Apreciacion de Cain y los Perros

Compartimos aquí una apreciación de la obra “Caín y los Perros” que escribió en su columna para la Bolsa de Noticias el estimado Rafael Vargarruiz luego de presenciar la funcion el pasado 14 de marzo en el Teatro Nacional Ruben Dario. Gracias por sus hermosas palabras!!

VARGARRUIZ CLOSE-UP
Caín y los perros
Rafael Vargarruiz

En esta post modernidad que estamos viviendo en que todo está en revisión y discusión, y como dice el científico: Jean Pierre Garnier Malet… estamos asistiendo al “fin de los tiempos” y todo el conocimiento de los anteriores 26,000 años se nos presenta de golpe frente a nuestra limitada percepción…. entonces, ya no seremos los mismos al tomar conciencia de ello…

En esta era, las diferentes disciplinas del arte, se mezclan para apoyarse mutuamente y producir en el espectador las reacciones emocionales con que de una u otra forma, se quiere llegar al público, que es al fin y al cabo, quien logra terminar nuestra obra, entonces teatro, cine, danza y música pueden converger perfectamente en un espectáculo.

Las no tan cómodas butacas del “Pilar Aguirre”, dejaron de importarme ante la “avant-garde” presentación de la noche de este lunes14 de marzo, un espectáculo que bien pudiera verse en Nueva York o Berlín. Nos recibió un escenario funerario de repartidos cuerpos sin vida y vigilados por un tótem-dios-animal, que desde su albura contrastaba con los negros atuendos de los cuerpos semidesnudos.

Escrita y dirigida por Mick Sarria, esta creación teatral y coreográfica contiene también un concepto cinematográfico. A la acción principal, siguen al mismo tiempo acciones secundarias e incluso terciarias que conforman un universo holístico, como en el cine, con una banda sonora de música dodecafónica.

Y Yahvé dijo a Caín…. Por eso andarás maldito, lejos de esta tierra… y Sarria logra conceptuar esta cita bíblica en una obra de arte, poniendo al teatro nacional a la altura de los tiempos postmodernos. El asesinato de Abel se va desarrollando ante nuestros ojos coreado por ese contingente de perros humanos que enriquecen dramáticamente el primer homicidio de la historia.

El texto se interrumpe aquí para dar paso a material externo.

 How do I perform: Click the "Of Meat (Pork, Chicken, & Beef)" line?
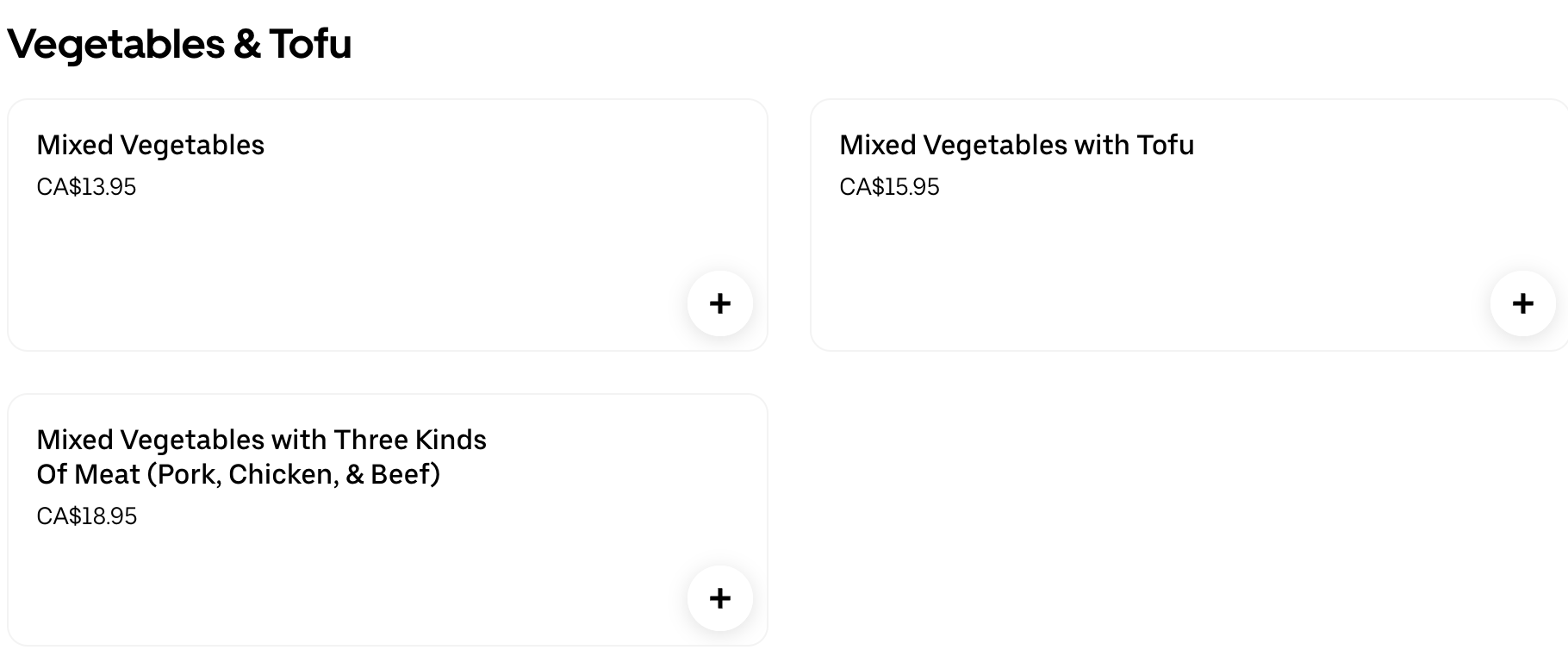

Una bolsa de carbón macerado marca el comienzo de una serie de eventos brutales, con que su creador quiere remarcar la condición humana en los instantes anteriores al devenir del raciocinio. La conocida lucha entre civilización y barbarie en todo su esplendor. El sentimiento aberrante de culpa enfermiza. El ser humano hijo de Caín, que viene a este mundo a pagar el castigo de una maldición divina, sin salida, sin ninguna salida.

No he visto en teatro o cine, una creación tan atrevida por ser pura poesía de la miseria humana, del sentimiento primario del pecado, de una falta completa de redención por haber perdido la fe en nosotros mismos, en nuestro prójimo y nuestro creador. Una “masterpiece”, en todo el sentido de la palabra. Al levantarme me busco, instintivamente, el sello que Yahvé puso en nuestra frente cuando nos colocó al este del paraíso.